Recuerdo el momento en que Chávez hizo público su deseo de enmendar la constitución, no recuerdo ni cómo fue, ni cuándo ni nada de eso, recuerdo claramente la sensación de profunda arrechera que se apoderó de mí, por una parte no podía creer el abuso, por el otro sí podía creerlo, no sabía qué pensar, tenía fe en que perdiera. Sin embargo fueron pasando los días y vi con horror ante mis narices como una oposición a todas luces castrada dejaba escapar la ventaja hasta llegar a la más estúpida de las derrotas posibles.

Cuando ya se acercaba la fecha era obvio que iba a ganar, se notaba a leguas y lo que más arrechera daba es que estábamos peleando contra algo que ya se había decidido, que ya habíamos votado, fue un abuso de poder que estuvo mal desde el primer momento en que Chávez habló de volver a proponer la reelección. Esta enmienda nos agarró con los pantalones abajo, habían demasiados frentes para pelear. Lo ideal hubiese sido detenerlo, pero ¿cómo? Si este es un país donde todos los poderes dejan de trabajar con tal de echar su jaladita al emperador, si toda la plata del país va a parar a 80 mil vallas del potro Álvarez por el sí.

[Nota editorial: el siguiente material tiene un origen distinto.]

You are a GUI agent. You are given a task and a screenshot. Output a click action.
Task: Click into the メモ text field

Pero bueno, total es que el día llegó y como era de esperar ganó Chávez. Todavía no sé si siento rabia, asco o simplemente decepción. Ni sé quién es peor si el mono o quién le da el revólver, el caso es que tengo varios días pensando en por qué sucedió lo que sucedió y he llegado a algunas conclusiones que me han dado consuelo porque al menos ahora creo entender.

En una pared de la capital está escrito: Aquí lo que hay es guerra de clases y ciertamente ese es uno de los problemas. Es increíble cómo algunos sectores de la sociedad todavía no se dan cuenta de la existencia de los otros. En este caso los opositores pecamos de creer que quién cree en Chávez tiene la conciencia comprada, un bozal de arepa o que es miedo o que es presión o que es lo que sea. Y aunque no pongo en duda que exista una buena cantidad de personas que voten por Chávez en esas circunstancias, no se puede negar que el tipo tiene un amplio apoyo popular.

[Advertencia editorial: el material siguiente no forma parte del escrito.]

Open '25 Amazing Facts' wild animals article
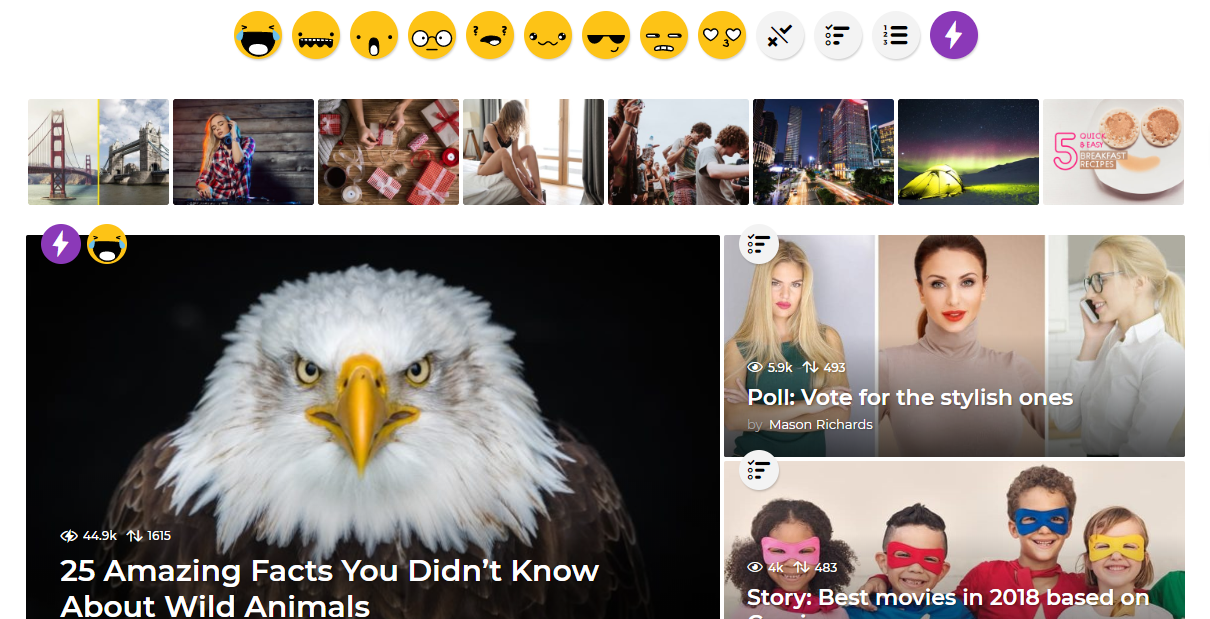The height and width of the screenshot is (619, 1210). [x=329, y=588]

Y el problema está cuando tenemos que preguntarnos ¿por qué? Pero ¿es que acaso no es obvio? Por un lado está que no conectamos con los sectores bajos de la sociedad y la segunda nos encanta el autoengaño, creer que somos más, somos más porque no conocemos a ningún chavista, porque nos montamos en un taxi y el chofer nos dijo que votaría por el NO o estuvimos en el supermercado y hasta la cajera se estaba quejando de Chávez.

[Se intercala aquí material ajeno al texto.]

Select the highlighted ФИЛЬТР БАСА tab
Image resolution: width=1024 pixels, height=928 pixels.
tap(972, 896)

Pero qué tontería tan grande, no entender porqué la gente que pasa trabajo, que se acuesta sin comer, que cuando suena un trueno se asustan y no porque crean que se acaba el mundo sino porque a lo mejor se les cae el rancho. ¿Cuántas personas puede conocer una sola persona? En el mejor de los casos digamos mil, de los cuáles si se hiciera una encuesta entre esos mil probablemente los resultados serían similares a los resultados electorales en Baruta o Chacao.

Es un problema grave la ceguera y sordera con la que vivimos, por eso nos gritamos, por eso nos odiamos, nos golpeamos y nos deseamos la muerte y el destierro. De lado y lado nos acusamos de tener el cerebro lavado bien sea por Washington o por La Habana, pero al parecer todos somos incapaces de tener un pensamiento propio, Dios nos libre de tener una opinión personal. No se puede estar con Dios y con el Diablo, con Obama y con Chávez, si esas son las opciones estamos jodidos en la vida.

Realmente acá lo que tenemos es un país dividido, de dos bandos tan iguales que se tienen que odiar, de una idiosincrasia que nos lleva a burlarnos de todo y de todos, a ser envidiosos y paranoicos, a creernos socialistas bebiendo whisky mientras hablamos por nuestro iPhone 3.5G en nuestra Hummer.

Honestamente nos hemos ido a la misma mierda y estamos tan llenos, tan embadurnados y tan acostumbrados que ni cuenta nos damos. Esa es mi conclusión, sin alternativas, sin propuestas, sólo una quejadera constante y patriota.